Jackie Kennedy n’avait pas la langue dans sa poche, c’est vrai, on l’a remarqué dans plein d’interviews. Quand elle dit que le château de la reine est un peu vieillot, c’est authentique. Mais il n’y avait pas cette animosité entre elles. À un moment, on voit la reine super gênée parce que Jackie sait parler français, alors qu’en réalité la reine parle très bien notre langue. Ils ont inventé cette rivalité de toutes pièces.
En revanche, ce qui ressort de votre livre, c’est que la série a été plutôt fidèle avec le personnage de Margaret, la sœur de la reine.
Oui, Margaret est un des personnages pour lesquels on a trouvé le plus de choses vraies. Comme sa relation avec Townsend : la reine lui dit qu’elle doit attendre d’avoir 25 ans pour l’épouser et c’est véridique. On l’empêche de se marier parce qu’il faut qu’elle ait l’accord de sa sœur. Pete Townsend était un homme divorcé donc c’était un remariage. Ils les ont séparés pendant deux ans, en envoyant Townsend en Belgique.
Une histoire incroyable, dans laquelle tout est vrai. Idem avec son deuxième mari, qu’on voit dans la saison 3, qui batifolait un peu partout. C’est d’ailleurs pour cette raison qu’elle le trompe à la fin, dans le dernier épisode de la saison 3. Margaret, c’est déjà un vrai personnage de série, ils n’ont pas eu besoin de trop romancer – à l’exception de sa rencontre et de son baiser supposé avec le président Johnson, donc.

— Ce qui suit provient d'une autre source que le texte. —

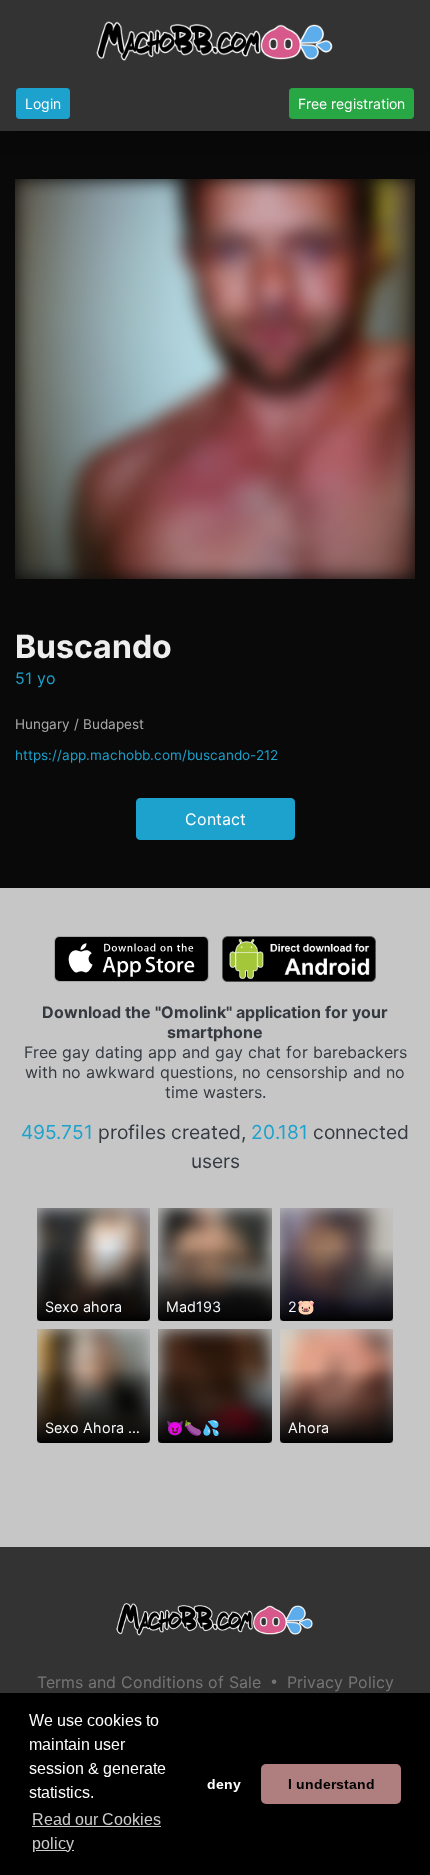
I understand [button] (331, 1784)
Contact (215, 819)
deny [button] (224, 1784)
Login (43, 103)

Tous ces petits arrangements avec l’Histoire ont été réalisés à des fins dramaturgiques, Peter Morgan a fait plier la réalité pour l’accommoder à son récit. Après tout ce travail de vérification, quelle est votre opinion sur The Crown et son approche historique ?
Je trouve que c’est une excellente série. L’histoire de la royauté est incroyable et j’ai été surtout happé par les saisons 2 et 3. Ce qui m’embête, c’est que les gens la prennent pour un récit biographique. À quel point le public accepte la série comme une histoire romancée ou comme un récit historique ? Je n’en ai aucune idée. Tout ce qui est faux dans la série l’est délibérément, pour des raisons scénaristiques. Peter Morgan ne déforme pas la réalité au point de changer totalement l’Histoire. Comme on le dit dans la préface du livre, notre but c’est pas de dire que la série est fausse, mais plutôt de nous demander ce qu’ils ont fait scénaristiquement.
Le livre permet d’apprendre aussi beaucoup de choses sur la façon dont on fait une série parce que les choix sont finalement valables. Pourquoi font-ils un plan séquence sur la mort de Churchill en même temps que l’arrestation de l’espion du KGB ? Parce qu’au montage ça marche super bien, peu importe s’il y a deux ans de décalage entre les deux.
The Crown a été renouvelée pour deux saisons supplémentaires, et le livre couvre, pour l’instant, les trois premières. Peut-on espérer une suite ?
On espère, oui ! Si ça marche bien, on aimerait faire une version augmentée pour la saison 4, ou un tome 2.
Les quatre saisons de The Crown sont disponibles sur Netflix.